こもれび日和
翌朝。まだ太陽が昇りきらない時間から、春夏秋冬家の台所には慌ただしい音が響いていた。

 「律さん、卵焼きはできた?」
 「おう! 甘いのとしょっぱいの、二種類完成!」
 「すごいけど……お皿、多すぎじゃない?」
 「初日くらいは豪華にしようと思ってさ!」

 テーブルには、おにぎり、みそ汁、卵焼き、ほうれん草のごま和え、鶏の唐揚げ、筑前煮、果物まで並んでいく。朝から小さなバイキングのような光景になり、蘭は思わず笑った。
 「二人、びっくりしちゃうかもね」
 「それならそれでいいさ。うちに来て“おいしい”って笑ってくれたら」

 居間では、昨夜きれいに整えた子ども部屋を蘭が最終チェックしていた。布団のしわを直し、ぬいぐるみを一つずつ整える。
 「……よし。これで大丈夫」
 けれど、心臓の鼓動は落ち着かない。

 窓から差し込む朝日を見ながら、蘭は小さくつぶやいた。
 「本当に、うまくやっていけるかしら……」

 その声を聞きつけた律が、エプロン姿のまま部屋に入ってきた。
 「大丈夫だって。
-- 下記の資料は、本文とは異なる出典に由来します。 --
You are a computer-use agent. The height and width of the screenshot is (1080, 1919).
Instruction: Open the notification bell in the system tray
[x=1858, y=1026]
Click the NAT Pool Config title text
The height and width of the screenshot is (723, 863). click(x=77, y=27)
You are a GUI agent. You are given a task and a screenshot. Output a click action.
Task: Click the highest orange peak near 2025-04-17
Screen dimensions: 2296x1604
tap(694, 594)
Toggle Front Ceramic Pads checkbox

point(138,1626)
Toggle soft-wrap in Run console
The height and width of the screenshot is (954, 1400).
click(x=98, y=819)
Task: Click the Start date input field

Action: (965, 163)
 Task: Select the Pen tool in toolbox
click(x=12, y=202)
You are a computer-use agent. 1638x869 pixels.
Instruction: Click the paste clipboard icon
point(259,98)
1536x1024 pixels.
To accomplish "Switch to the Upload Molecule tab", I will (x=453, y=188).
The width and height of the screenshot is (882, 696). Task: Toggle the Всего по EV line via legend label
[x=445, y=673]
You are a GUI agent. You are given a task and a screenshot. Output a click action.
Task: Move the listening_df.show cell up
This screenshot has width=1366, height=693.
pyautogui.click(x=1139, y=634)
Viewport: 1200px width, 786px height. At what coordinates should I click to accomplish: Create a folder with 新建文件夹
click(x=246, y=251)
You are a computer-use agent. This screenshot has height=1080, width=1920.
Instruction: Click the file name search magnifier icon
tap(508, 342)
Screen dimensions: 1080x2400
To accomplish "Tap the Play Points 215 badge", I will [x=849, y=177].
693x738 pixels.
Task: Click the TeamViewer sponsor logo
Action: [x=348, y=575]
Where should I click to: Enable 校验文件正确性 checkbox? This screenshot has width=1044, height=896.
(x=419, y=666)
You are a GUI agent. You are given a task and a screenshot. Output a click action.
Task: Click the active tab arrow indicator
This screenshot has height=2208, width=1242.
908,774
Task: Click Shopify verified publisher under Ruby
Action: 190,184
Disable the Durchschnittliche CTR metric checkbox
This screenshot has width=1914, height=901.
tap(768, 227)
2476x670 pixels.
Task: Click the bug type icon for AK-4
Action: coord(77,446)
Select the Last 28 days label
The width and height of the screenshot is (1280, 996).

緊張してるのは俺も同じだ」
 そう言いながらも、律の手は少し震えていた。

 二人はしばらく黙って顔を見合わせ、同時に小さく笑った。
 「……結局、私たちそろってドキドキしてるのね」
 「まあ、人生で一番大事な日だからな」

 時計の針は、迎えの時間が近づいていることを告げていた。